§ Records for the task
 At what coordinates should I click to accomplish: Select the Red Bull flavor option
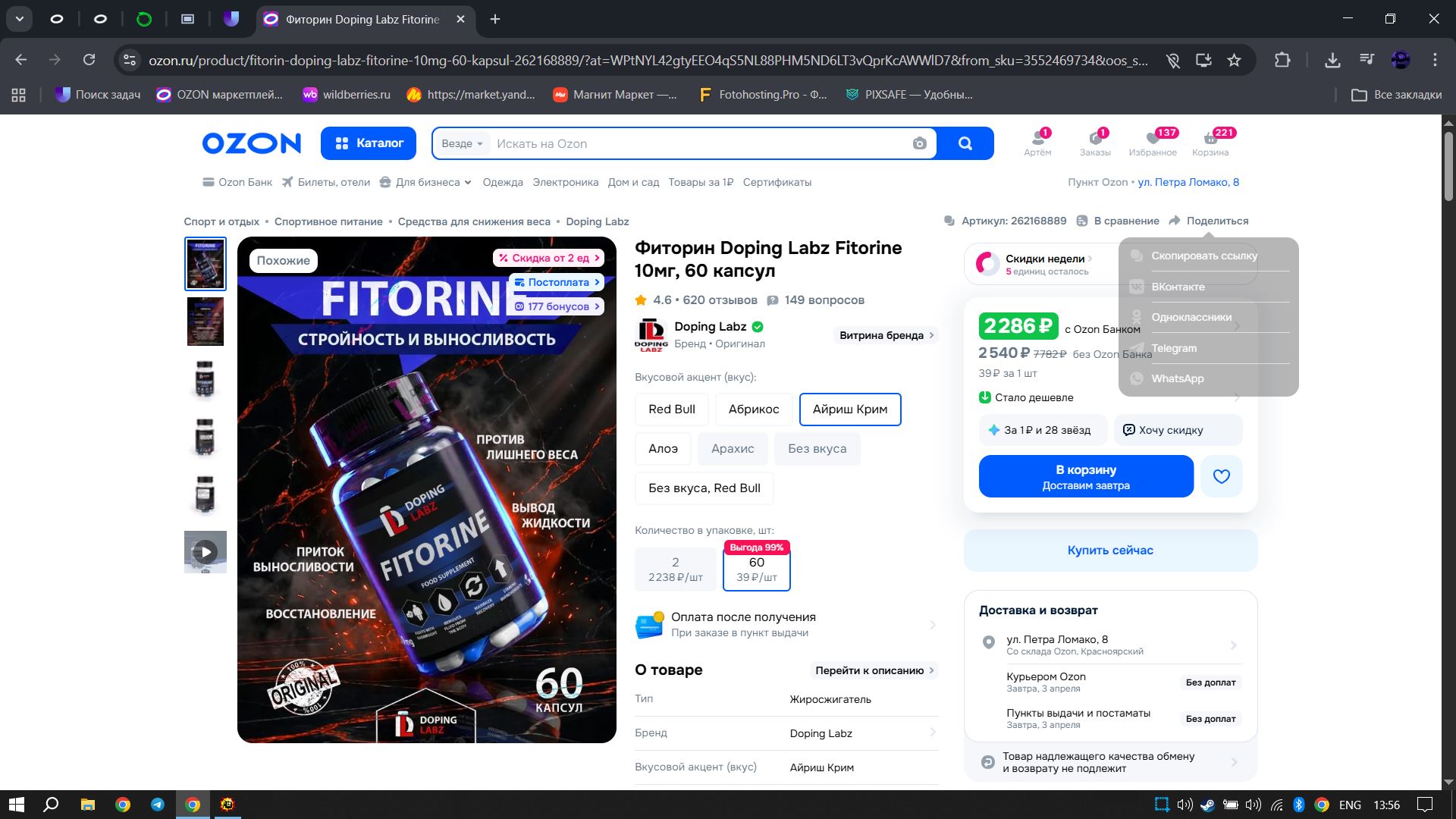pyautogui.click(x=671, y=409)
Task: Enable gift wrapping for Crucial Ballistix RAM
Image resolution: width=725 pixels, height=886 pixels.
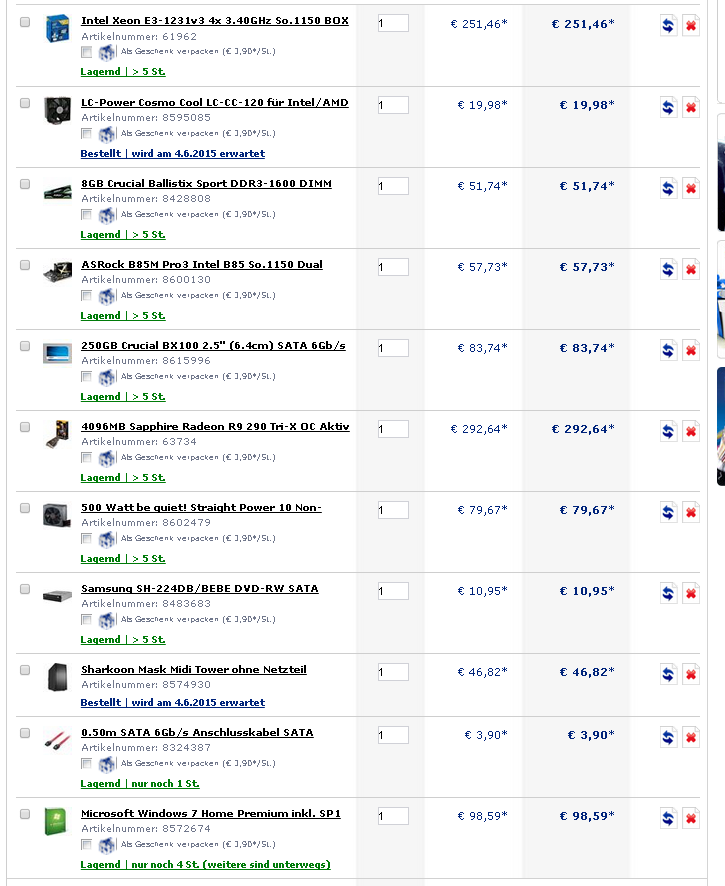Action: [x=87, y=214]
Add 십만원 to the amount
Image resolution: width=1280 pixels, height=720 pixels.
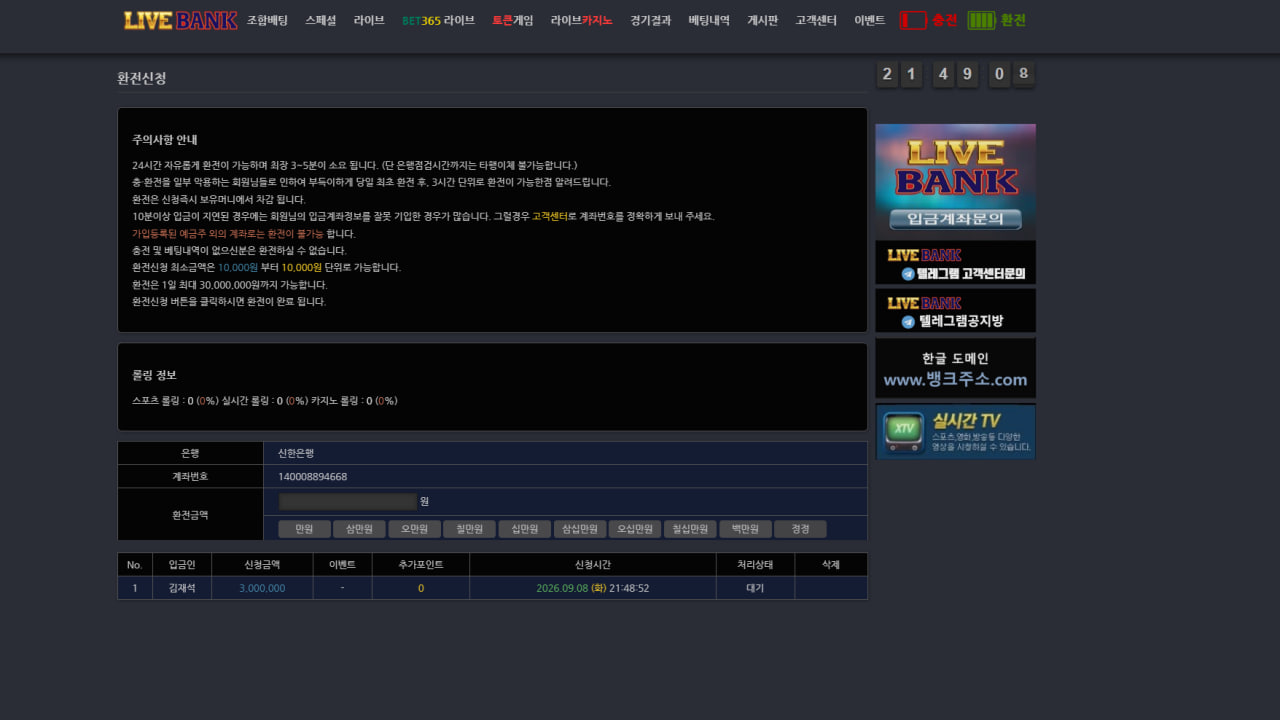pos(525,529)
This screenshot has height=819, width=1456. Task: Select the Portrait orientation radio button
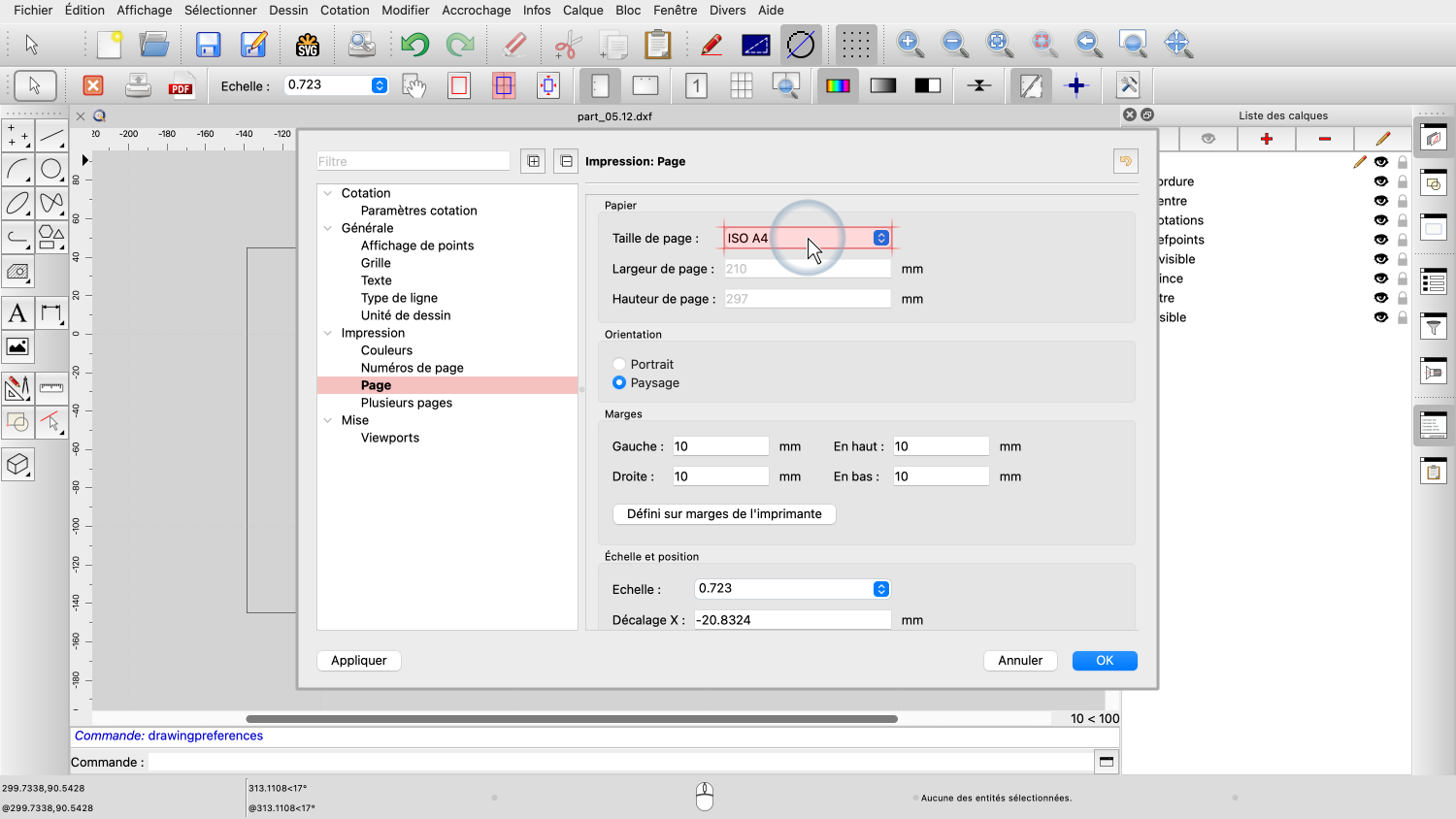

§ Given task
Convert each line of the data above into a string in a JSON list, skipping blank lines and leaving out the pictures.

§ Right answer
[
  " At what coordinates should I click to accomplish: Select the Red Bull flavor option",
  "pyautogui.click(x=671, y=409)",
  "Task: Enable gift wrapping for Crucial Ballistix RAM",
  "Image resolution: width=725 pixels, height=886 pixels.",
  "Action: [x=87, y=214]",
  "Add 십만원 to the amount",
  "Image resolution: width=1280 pixels, height=720 pixels.",
  "pos(525,529)",
  "This screenshot has height=819, width=1456. Task: Select the Portrait orientation radio button"
]